Selected extract:
· · ·

PeridynamicsMaterial(name, type, bid, gen, spc)

Creates a peridynamics material type with given name, type, block id, general material type and specific material type.

Arguments

• name::String: Name of the material.
• type::Union{UnitRange{Int64}, AbstractVector{Int64}}: Type of the material.
• bid::Int64: Block id of the material.
• gen::GeneralMaterial: General material type.
• spc::SpecificMaterial: Specific material type.

Returns

• mat::PeridynamicsMaterial: Peridynamics material type.

PeridynamicsMaterial(bid, gen, spc; name="PeridynamicsMaterial")

Creates a peridynamics material type with given block id, general and specific material type. name is optional.

Arguments

• bid::Int64: Block id of the material.
• gen::GeneralMaterial: General material type.
• spc::SpecificMaterial: Specific material type.
• name::String: Name of the material.

Returns

• mat::PeridynamicsMaterial: Peridynamics material type.

PeridynamicsMaterial(gen, spc; name="PeridynamicsMaterial")

Creates a peridynamics material type with given general and specific material type. name is optional.

Arguments

• gen::GeneralMaterial: General material type.
• spc::SpecificMaterial: Specific material type.
• name::String: Name of the material.

Returns

• mat::PeridynamicsMaterial: Peridynamics material type.

SpecificMaterial

Abstract specific material type.

force_density!(f, y, limits, mat::PeridynamicsMaterial)

Calculates the force density of the material. Calls force_density_T with device if all the particles are deformed.

Arguments

• f::AbstractArray: Force of the material.
• y::AbstractArray: Deformed position of the material.
• limits::AbstractVector{Int64}: Limits of the material.
• mat::PeridynamicsMaterial: Peridynamics material type.

Returns

• nothing: In-place modification of f.

force_density_T!(f, y, limits, mat::PeridynamicsMaterial, device::Symbol)

Calculates force density of material pair particles. Converts device to Type{Val{:device}} and calls force_density_T.

Arguments

• f::AbstractArray: Force of the material.
• y::AbstractArray: Deformed position of the material.
• limits::AbstractVector{Int64}: Limits of the material.
• mat::PeridynamicsMaterial: Peridynamics material type.
• device::Symbol: Device

Returns

• nothing: In-place modification of f.

force_density_T!(f, y, limits, mat::GeneralMaterial, device::Type{Val{:cpu}}; particles=nothing)

Calculates force density of material pair particles using CPU. Calls force_density_t_ij for each pair of particles in the material. The force_density_t_ij function is defined in the specific material type.

Arguments

• f::AbstractArray: Force of the material.
• y::AbstractArray: Deformed position of the material.
• limits::AbstractVector{Int64}: Limits of the material.
• mat::GeneralMaterial: General material type.
• device::Type{Val{:cpu}}: Device
• particles::Union{Nothing, AbstractVector{Int64}}: Particles to calculate the force.

Returns

• nothing: In-place modification of f.

force_density_T!(f, y, limits, mat::GeneralMaterial, device::Type{Val{:cuda}}; particles=nothing)

Calculates force density of material pair particles using CUDA. Calls force_density_t_ij for each pair of particles in the material. The force_density_t_ij function is defined in the specific material type.

· · ·

Stored data:
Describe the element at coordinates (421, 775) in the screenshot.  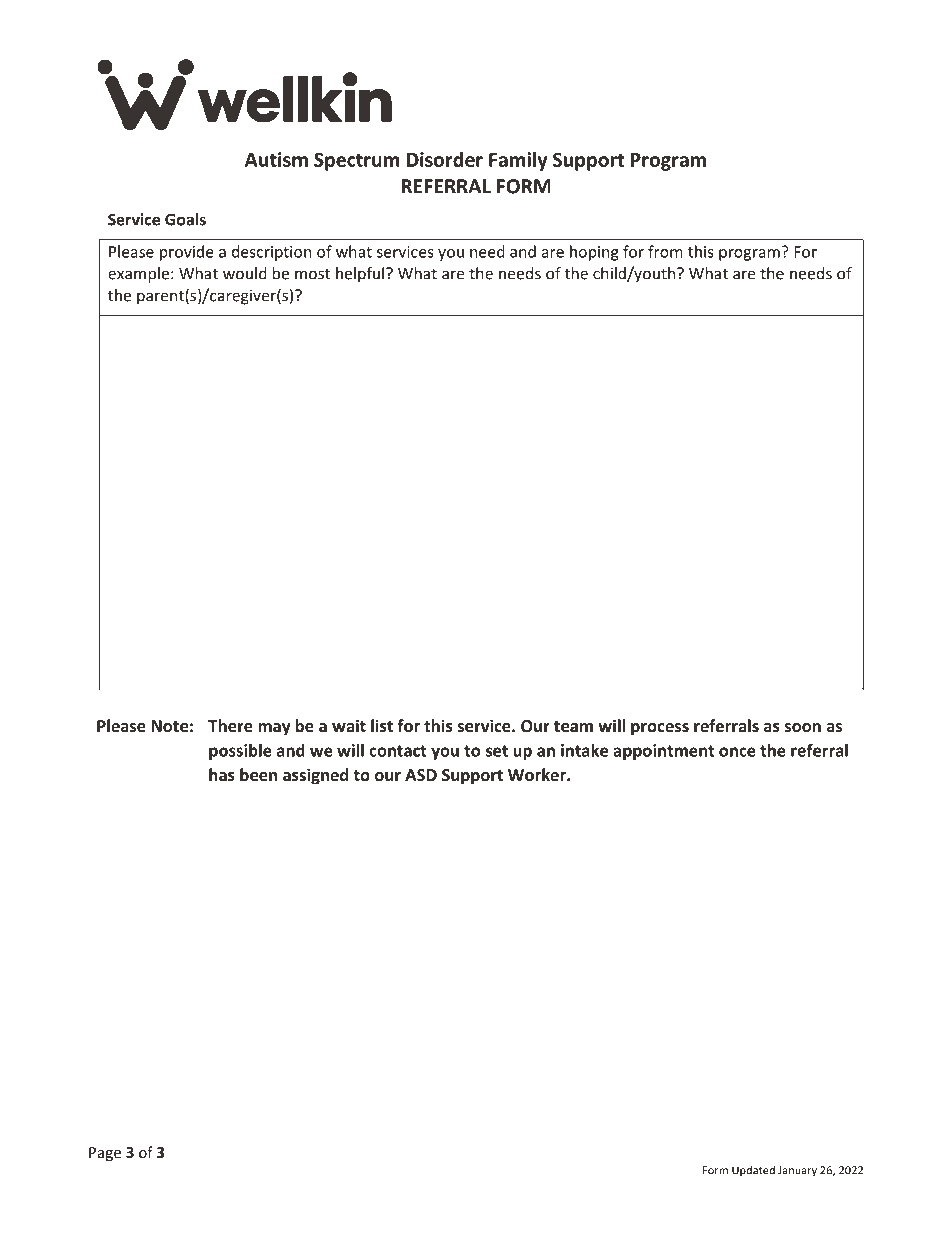
I see `ASD` at that location.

· · ·

Task brief: Pick up the peridynamics material API reference after its final sentence and continue it.

The result:
Arguments

• f::AbstractArray: Force of the material.
• y::AbstractArray: Deformed position of the material.
• limits::AbstractVector{Int64}: Limits of the material.
• mat::GeneralMaterial: General material type.
• device::Type{Val{:cuda}}: Device
• particles::Union{Nothing, AbstractVector{Int64}}: Particles to calculate the force.

Returns

• nothing: In-place modification of f.

force_density_t_ij(mat, args...; kwargs...)

Force density function for peridynamics material. This is default implementation of force_density_t_ij function

init(spc::T1, gen::T2) where {T1<:SpecificMaterial, T2<:GeneralMaterial}

Initialize specific material type. It uses information from GeneralMaterial to create SpecificMaterial type. This is default implementation of init function which returns spc without any change.

Arguments

• spc::T1: Specific material type.
• gen::T2: General material type.

Returns

• spc::T1: Initialized specific material type.

newmaterial(name, fields...)

Creates a new material type. The macro creates two subtypes, one for the PeridynamicsMaterial and one for the SpecificMaterial with the given name. The name of the SpecificMaterial is the given name with the suffix Specific. The name of the PeridynamicsMaterial is the given name with the suffix Material.

For example, if the name is Elastic, the macro creates two types ElasticMaterial and ElasticSpecific. The ElasticMaterial is a subtype of PeridynamicsMaterial and the ElasticSpecific is a subtype of SpecificMaterial. The ElasticSpecific type is used to store the specific parameters of the material.

@newmaterial(Elastic,
                "young_modulus::Matrix",
                "poisson_ratio::Matrix",
                "density::Vector")

The user is expected to define the force_density_t_ij function for the ElasticSpecific type.

Arguments

• name::Symbol: Name of the material.
• fields::Symbol: Fields of the specific material.

SkipSpecific <: SpecificMaterial

Skip specific material type.

Fields

• density::AbstractArray{<:QF, 1}: Density.
• critical_stretch::AbstractArray{Float64, 2}: Critical stretch.

Returns

• SkipSpecific: Skip specific material.

BondBasedMaterial <: PeridynamicsMaterial

Bond based material type.

Fields

• name::String: Name of material.
• type::Array: Type of material particles.
• bid::Int: Material block id.
• general::GeneralMaterial: General material type.
• specific::BondBasedSpecific: Bond based specific material type.

BondBasedSpecific

Bond based specific material type.

Fields

• bond_stiffness::AbstractArray{T,2}: Bond stiffness matrix.
• bulk_modulus::AbstractArray{T,2}: Bulk modulus matrix.
• critical_stretch::AbstractArray{T,2}: Critical stretch matrix.
• density::AbstractArray{T,1}: Density vector.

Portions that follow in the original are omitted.